使用两种不同的方法比较点云：首先，我们进行了两个数据集之间的快速比较，以了解将我们更详细的分析集中在哪里。其次，我们提取了感兴趣领域的几个“切片”。我们向这些区域出口以进行完全数字化，以更好地估计岩石倒塌的量，约为61m³。”

正在进行的研究：使用3D模型了解地质过程

The studies show that 3D laser scanning is a useful measuring technique for highlighting changes to natural structures. The data obtained can be used to help interpret other geological information, Santagata says, “For example, the variations highlighted by comparing the Lechuza cave studies provided interesting data that can easily be correlated to the rainfall that occurred in this area between the two survey campaigns.”

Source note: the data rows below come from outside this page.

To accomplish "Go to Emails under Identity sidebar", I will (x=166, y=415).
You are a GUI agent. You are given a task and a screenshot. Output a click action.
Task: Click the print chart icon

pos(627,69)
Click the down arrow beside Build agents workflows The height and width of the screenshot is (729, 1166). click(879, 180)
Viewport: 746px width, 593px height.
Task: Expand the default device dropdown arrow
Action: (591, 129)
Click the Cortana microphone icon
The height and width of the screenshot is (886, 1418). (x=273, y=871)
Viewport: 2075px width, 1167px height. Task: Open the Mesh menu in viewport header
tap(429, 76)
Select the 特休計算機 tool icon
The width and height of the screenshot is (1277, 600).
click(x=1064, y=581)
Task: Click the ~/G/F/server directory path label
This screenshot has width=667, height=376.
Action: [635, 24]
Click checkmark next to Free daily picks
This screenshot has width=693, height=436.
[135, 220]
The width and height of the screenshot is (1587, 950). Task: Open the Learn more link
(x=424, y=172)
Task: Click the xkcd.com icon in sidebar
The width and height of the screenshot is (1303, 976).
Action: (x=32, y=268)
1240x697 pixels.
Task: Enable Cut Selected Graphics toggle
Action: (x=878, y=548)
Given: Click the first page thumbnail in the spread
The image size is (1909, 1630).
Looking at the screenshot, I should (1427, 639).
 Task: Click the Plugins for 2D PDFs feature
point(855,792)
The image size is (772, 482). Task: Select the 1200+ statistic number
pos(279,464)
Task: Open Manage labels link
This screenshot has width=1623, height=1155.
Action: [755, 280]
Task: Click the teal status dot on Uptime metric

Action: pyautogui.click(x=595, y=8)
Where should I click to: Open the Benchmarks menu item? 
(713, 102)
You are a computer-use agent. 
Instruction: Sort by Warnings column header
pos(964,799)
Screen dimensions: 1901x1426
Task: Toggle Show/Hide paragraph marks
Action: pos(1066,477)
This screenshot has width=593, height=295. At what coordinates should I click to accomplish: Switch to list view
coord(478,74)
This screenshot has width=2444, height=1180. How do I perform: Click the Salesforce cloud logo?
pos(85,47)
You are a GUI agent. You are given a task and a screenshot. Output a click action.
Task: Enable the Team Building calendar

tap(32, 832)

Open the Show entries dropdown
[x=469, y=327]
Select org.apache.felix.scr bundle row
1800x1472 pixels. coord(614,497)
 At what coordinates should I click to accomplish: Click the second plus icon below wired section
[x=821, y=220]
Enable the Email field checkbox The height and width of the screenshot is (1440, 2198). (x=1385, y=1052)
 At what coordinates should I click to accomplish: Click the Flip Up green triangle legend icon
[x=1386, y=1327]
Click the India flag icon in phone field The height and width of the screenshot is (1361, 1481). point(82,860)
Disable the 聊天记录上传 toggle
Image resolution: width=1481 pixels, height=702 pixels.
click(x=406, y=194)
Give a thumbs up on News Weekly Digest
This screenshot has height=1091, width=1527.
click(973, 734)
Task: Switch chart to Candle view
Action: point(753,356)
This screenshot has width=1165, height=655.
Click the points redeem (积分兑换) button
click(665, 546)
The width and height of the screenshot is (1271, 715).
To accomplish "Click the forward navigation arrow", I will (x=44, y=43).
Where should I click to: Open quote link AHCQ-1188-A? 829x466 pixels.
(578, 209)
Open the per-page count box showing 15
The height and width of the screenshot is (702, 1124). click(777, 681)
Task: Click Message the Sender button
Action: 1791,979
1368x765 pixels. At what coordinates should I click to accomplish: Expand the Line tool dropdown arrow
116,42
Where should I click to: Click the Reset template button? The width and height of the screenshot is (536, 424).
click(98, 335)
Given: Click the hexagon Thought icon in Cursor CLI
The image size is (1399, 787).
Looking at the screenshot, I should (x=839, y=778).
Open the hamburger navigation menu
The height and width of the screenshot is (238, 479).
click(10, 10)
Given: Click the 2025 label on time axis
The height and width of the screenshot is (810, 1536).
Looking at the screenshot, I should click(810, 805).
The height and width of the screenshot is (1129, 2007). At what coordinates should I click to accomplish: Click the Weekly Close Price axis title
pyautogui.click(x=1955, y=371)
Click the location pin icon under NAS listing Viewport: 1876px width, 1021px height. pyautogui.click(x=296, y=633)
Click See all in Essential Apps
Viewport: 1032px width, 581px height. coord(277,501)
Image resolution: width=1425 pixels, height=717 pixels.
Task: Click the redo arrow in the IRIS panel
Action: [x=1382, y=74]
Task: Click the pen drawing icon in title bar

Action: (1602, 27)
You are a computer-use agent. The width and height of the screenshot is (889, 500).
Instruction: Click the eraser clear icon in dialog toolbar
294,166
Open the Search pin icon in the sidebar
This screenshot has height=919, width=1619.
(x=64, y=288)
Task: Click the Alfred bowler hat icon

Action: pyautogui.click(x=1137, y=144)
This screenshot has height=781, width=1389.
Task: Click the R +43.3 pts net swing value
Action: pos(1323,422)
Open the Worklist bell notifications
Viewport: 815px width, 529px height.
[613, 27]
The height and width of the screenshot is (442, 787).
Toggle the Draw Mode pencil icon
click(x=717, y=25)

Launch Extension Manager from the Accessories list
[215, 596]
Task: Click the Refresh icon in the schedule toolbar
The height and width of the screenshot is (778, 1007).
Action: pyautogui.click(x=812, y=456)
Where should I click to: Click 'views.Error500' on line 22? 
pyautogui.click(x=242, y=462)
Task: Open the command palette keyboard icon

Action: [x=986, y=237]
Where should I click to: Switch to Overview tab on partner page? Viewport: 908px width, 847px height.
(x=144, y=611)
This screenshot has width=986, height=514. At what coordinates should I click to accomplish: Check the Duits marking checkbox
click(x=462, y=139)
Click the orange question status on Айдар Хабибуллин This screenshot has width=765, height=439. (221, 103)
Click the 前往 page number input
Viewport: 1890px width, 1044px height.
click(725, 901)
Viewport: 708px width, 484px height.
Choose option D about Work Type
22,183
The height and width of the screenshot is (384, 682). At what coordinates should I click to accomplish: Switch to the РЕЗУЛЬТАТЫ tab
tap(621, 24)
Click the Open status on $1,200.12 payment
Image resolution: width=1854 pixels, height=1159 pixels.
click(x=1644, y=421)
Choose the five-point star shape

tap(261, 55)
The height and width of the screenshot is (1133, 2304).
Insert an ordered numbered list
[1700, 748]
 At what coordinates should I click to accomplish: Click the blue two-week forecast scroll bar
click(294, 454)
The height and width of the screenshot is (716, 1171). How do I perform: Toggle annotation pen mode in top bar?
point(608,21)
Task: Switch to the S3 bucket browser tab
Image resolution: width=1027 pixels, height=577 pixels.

“在cenote深渊的情况下，考虑到该区域在洞穴中的温度和气压传感器记录的表面和洞穴温度之间发生振荡，可能是由于温度变化而崩溃的。正在进行对洞穴该区域的详细环境监测，重复的3D模型将使我们能够理解这些过程对于阿尔卑斯山中的冰洞​​的起源和开发是否重要。”

探索3D中的项目：
Atacama Salt Caves
Atacama 3D型号
Cenote 2018探险
Cenote 3D Models

Key people involved in the surveys: Tommaso Santagata (Vigea - Virtual Geographic Agency andLa Venta Esplorazioni Geografiche), Umberto Del Vecchio (Vigea - Virtual Geographic Agency andLa Venta Esplorazioni Geografiche), Jo De Waele (University of Bologna and La Venta), Francesco Sauro (University of Bologna and La Venta), Stefano Fabbri (University of Bologna/La Venta).

The Lechuza cave expeditions were organised by the Association La Venta Esplorazioni Geografiche with the scientific support of the BIGEA Department of the University of Bologna and with the collaboration of the Commissione Grotte E. Boegan in 2015. The scientific expedition in 2018 received funding from the National Geographic Society and was realised with the support of CONAF Chile. The Cenote monitoring is a multidisciplinary project organised as part of the Inside the Glaciers project with the collaboration of La Venta, BIGEA and the Regional Park of Fanes Sennes and Braies with the collaboration of Studio GST and Eli Friulia, the Speleo Club Proteo of Vicenza, the Gruppo Grotte Treviso and the Gruppo Speleologico Padovano.